I'm interested in learning some Lorentzian geometry and Spin geometry. From what I've heard, the idea is to lift the psuedo-orthonormal frame bundle, an $O(1,n)$-bundle, to a double cover, a principal bundle with group that perhaps we'll call $Spin(1,n).$
Now, in the Riemannian case, this double cover $Spin(n)$ is simply connected. Does this hold for $Spin(1,n),$ and while we're at it, more general $Spin(k,l)$?
All I can seem to find on the internet is $n = 3$ stuff, in which case $Spin(1,3) \simeq SL(3, \mathbb{C}).$
Idea: $Spin(k,l)$ can be constructed inside a Clifford algebra, just like $Spin(n).$ I think it will be simply connected. But how to show this...?
Many thanks in advance.
Unlike the definite case, the indefinite special orthogonal group $SO(k, l)$ is neither connected nor compact. It has two connected components; the connected component of the identity is denoted $SO^+(k, l)$. The maximal compact subgroup of $SO^+(k, l)$ is $SO(k)\times SO(l)$, so $\pi_1(SO^+(k, l)) \cong \pi_1(SO(p))\times\pi_1(SO(q))$.
Theorem $\mathrm{I}.2.10$ of Lawson & Michelsohn's Spin Geometry states that there is an exact sequence
$$0 \to \mathbb{Z}_2 \to \operatorname{Spin}(k, l) \to SO(k, l) \to 0.$$
Furthermore, if $(k, l) \neq (1, 1)$, the two-sheeted coverings are non-trivial over each connected component of $SO(k, l)$.
It follows that $\operatorname{Spin}(k, l)$ is disconnected. One often takes connectedness as part of the definition of a simply connected space, but lets suppose we just want to know whether each connected component is simply connected. As the connected components of a topological group are homeomorphic, it is enough to check whether one is simply connected.
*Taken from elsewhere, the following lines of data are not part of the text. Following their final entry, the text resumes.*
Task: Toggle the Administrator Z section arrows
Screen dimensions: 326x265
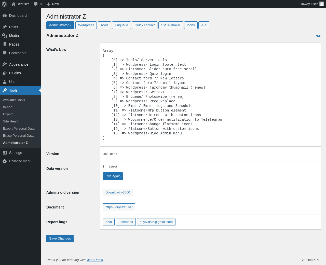Action: pyautogui.click(x=318, y=36)
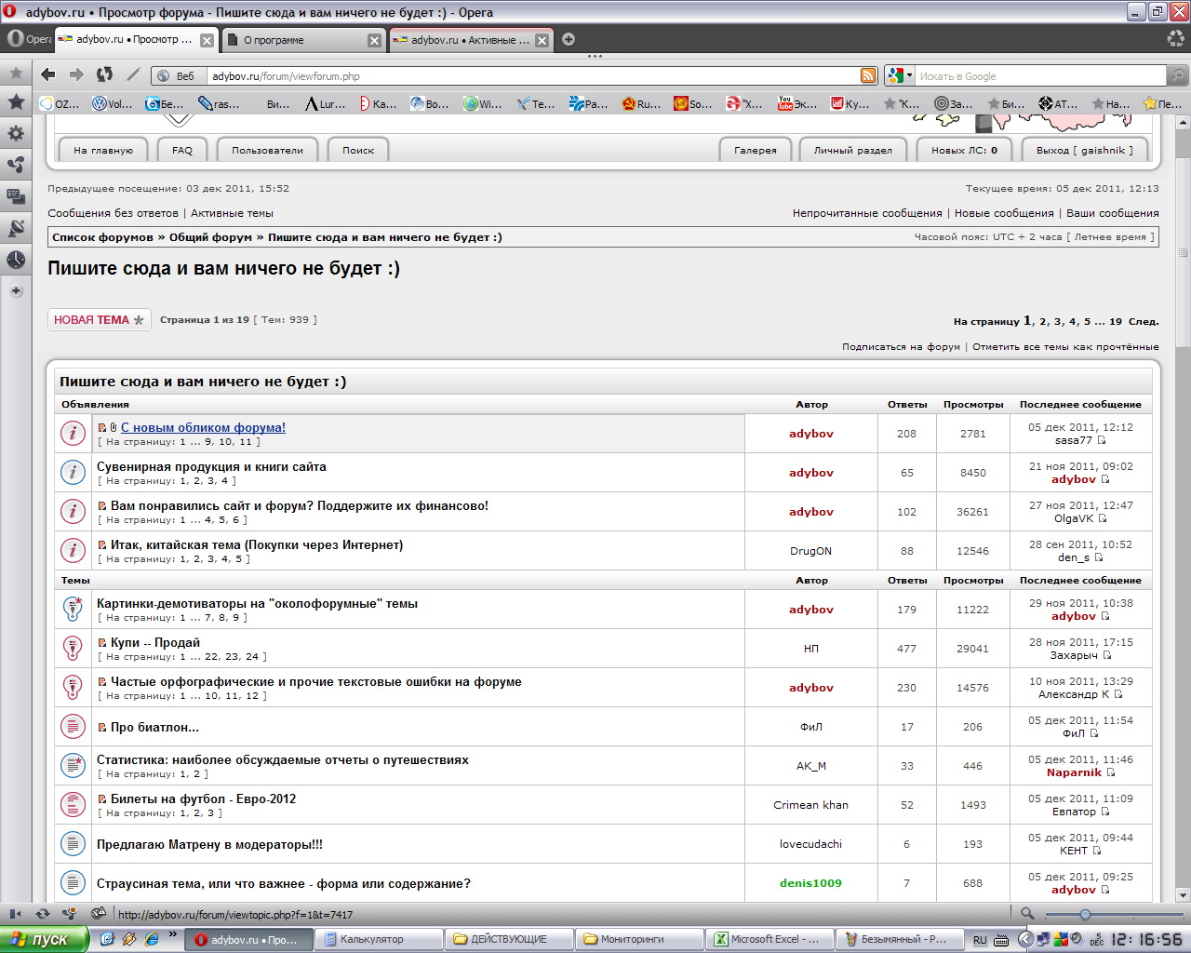Screen dimensions: 1191x953
Task: Go back with the Back arrow
Action: (48, 75)
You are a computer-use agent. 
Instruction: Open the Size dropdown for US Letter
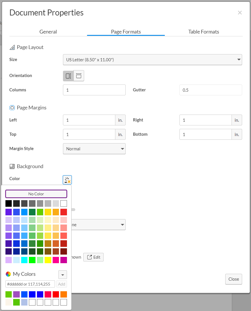tap(152, 60)
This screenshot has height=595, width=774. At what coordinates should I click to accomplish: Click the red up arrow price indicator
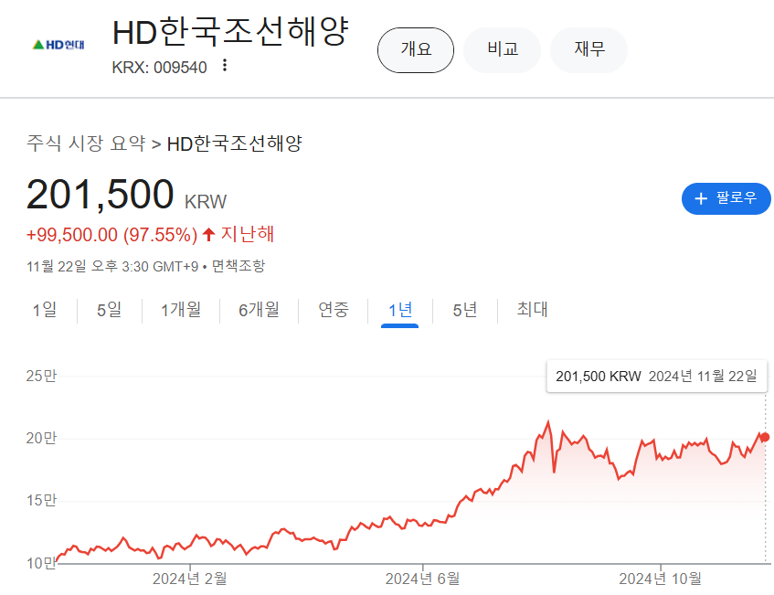(208, 235)
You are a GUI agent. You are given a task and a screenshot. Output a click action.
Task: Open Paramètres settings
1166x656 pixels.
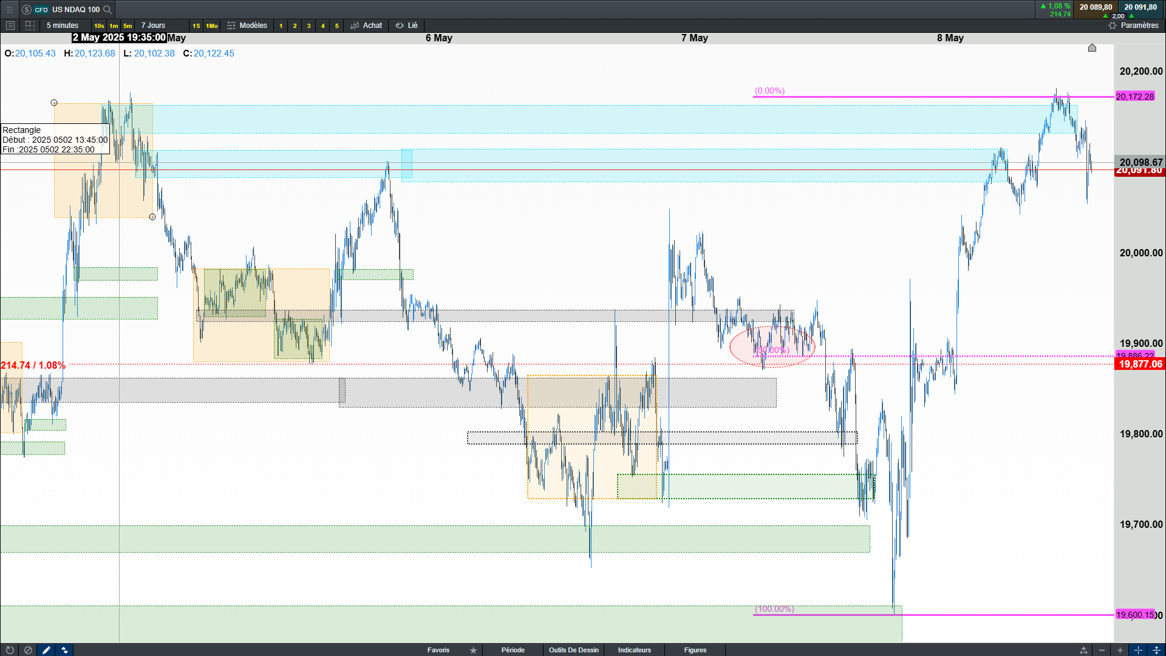(x=1133, y=26)
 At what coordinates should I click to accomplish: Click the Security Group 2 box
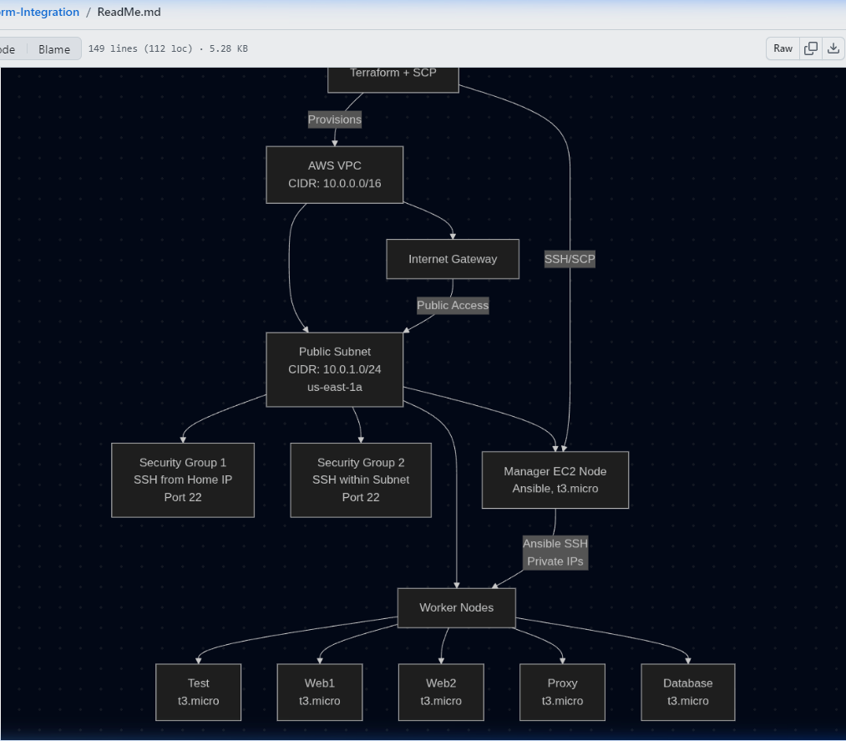pos(360,480)
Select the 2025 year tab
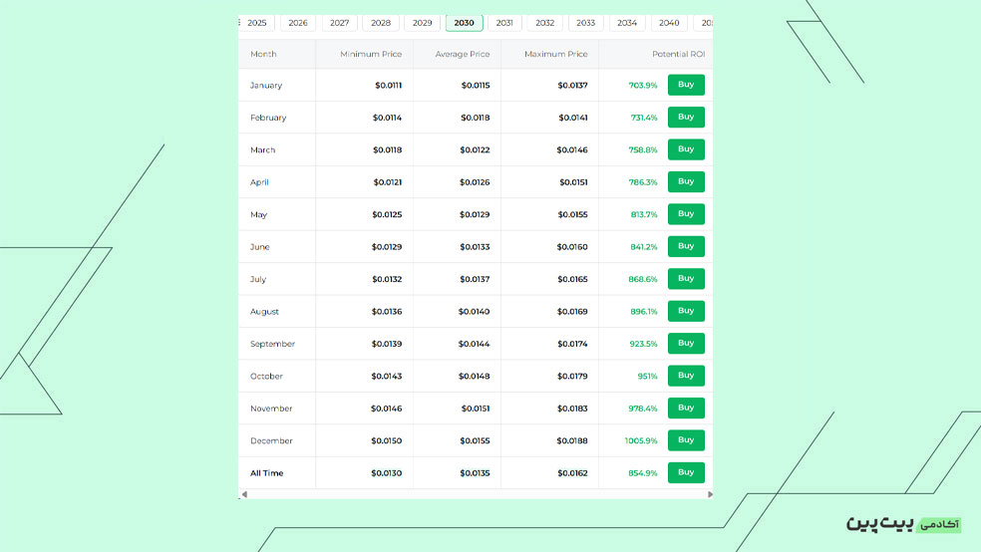This screenshot has height=552, width=981. coord(257,23)
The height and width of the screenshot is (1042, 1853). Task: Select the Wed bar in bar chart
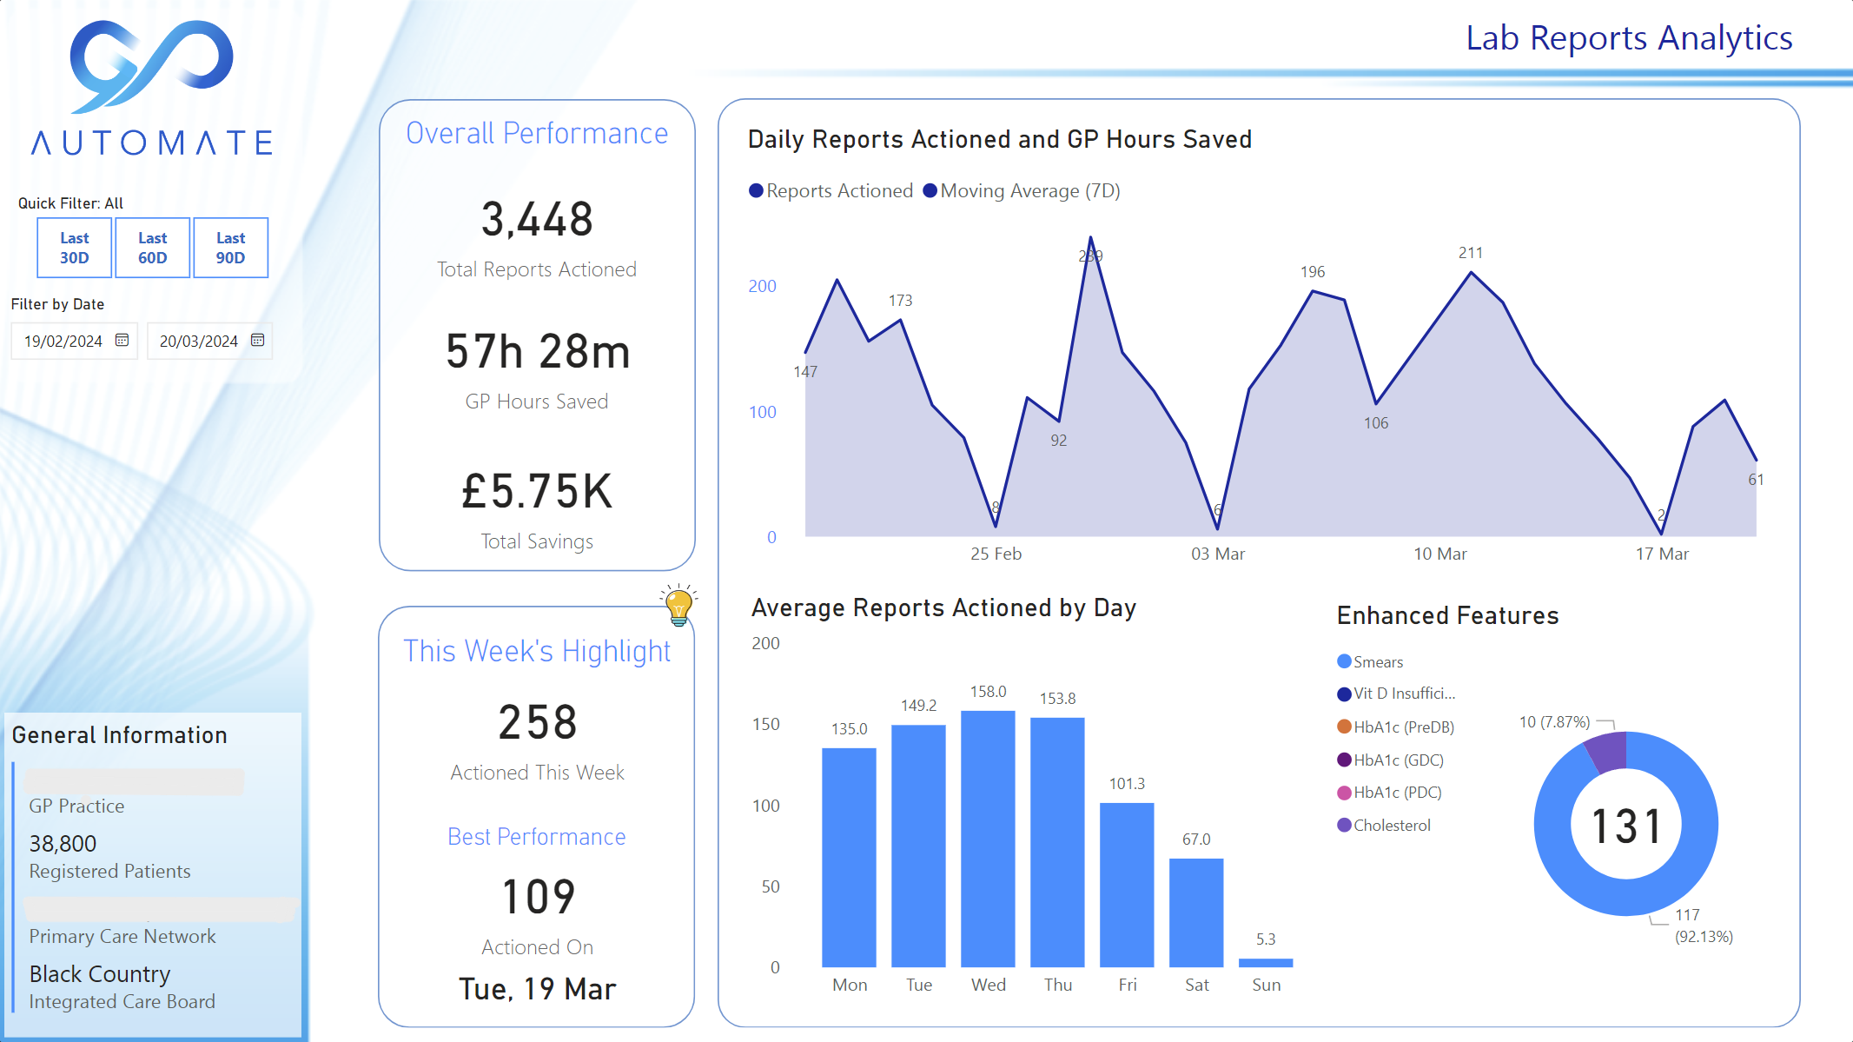(988, 838)
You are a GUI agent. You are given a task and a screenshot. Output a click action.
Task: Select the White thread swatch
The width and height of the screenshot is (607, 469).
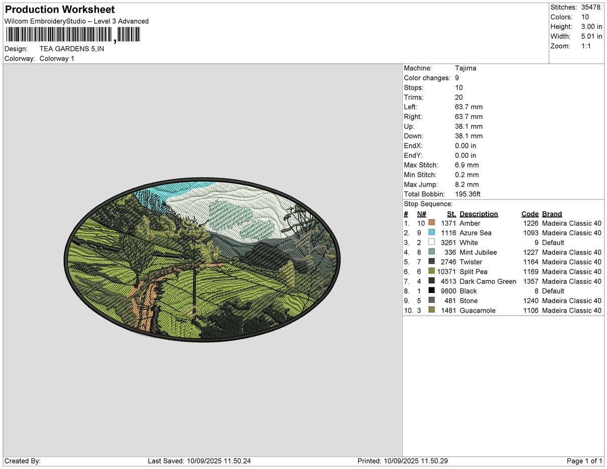431,242
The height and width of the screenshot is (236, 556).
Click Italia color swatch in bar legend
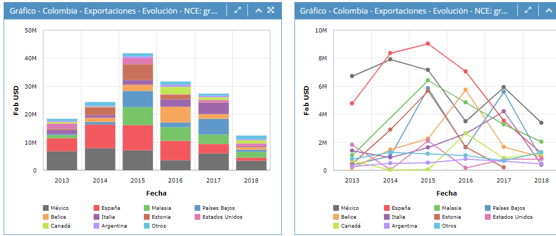point(97,217)
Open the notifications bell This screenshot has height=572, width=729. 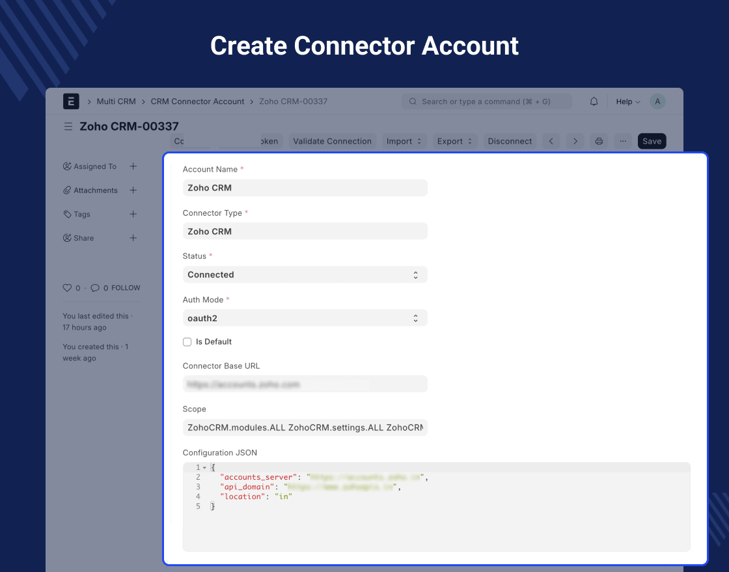[x=594, y=101]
First, lets deal with the case $(k, l) = (1, 1)$. Here $\operatorname{Spin}(1, 1) \cong SO(1, 1)\times\mathbb{Z}_2$. The connected component of the identity is $SO^+(1, 1)\times\{0\}$ which deformation retracts onto $SO(1)\times SO(1)\times\{0\} \cong *$ which is simply connected.
For $(k, l) \neq (1, 1)$, the topological group $\operatorname{Spin}(k, l)$ has two connected components; let $\operatorname{Spin}^+(k, l)$ denote the connected component of $\operatorname{Spin}(k, l)$ mapping onto $SO^+(k, l)$. As the two-sheeting covering $\operatorname{Spin}^+(k, l) \to SO^+(k, l)$ is non-trivial, $\operatorname{Spin}^+(k, l)$ is simply connected if and only if the fundamental group of $SO^+(k, l)$ is $\mathbb{Z}_2$ which is the case if and only if $k = 1$ and $l \geq 3$, or $k \geq 3$ and $l = 1$.
In conclusion, the indefinite spin groups $\operatorname{Spin}(k, l)$ are always disconnected, but the connected components are simply connected if and only if $(k, l) = (1, 1)$, $k = 1$ and $l \geq 3$, or $k \geq 3$ and $l = 1$.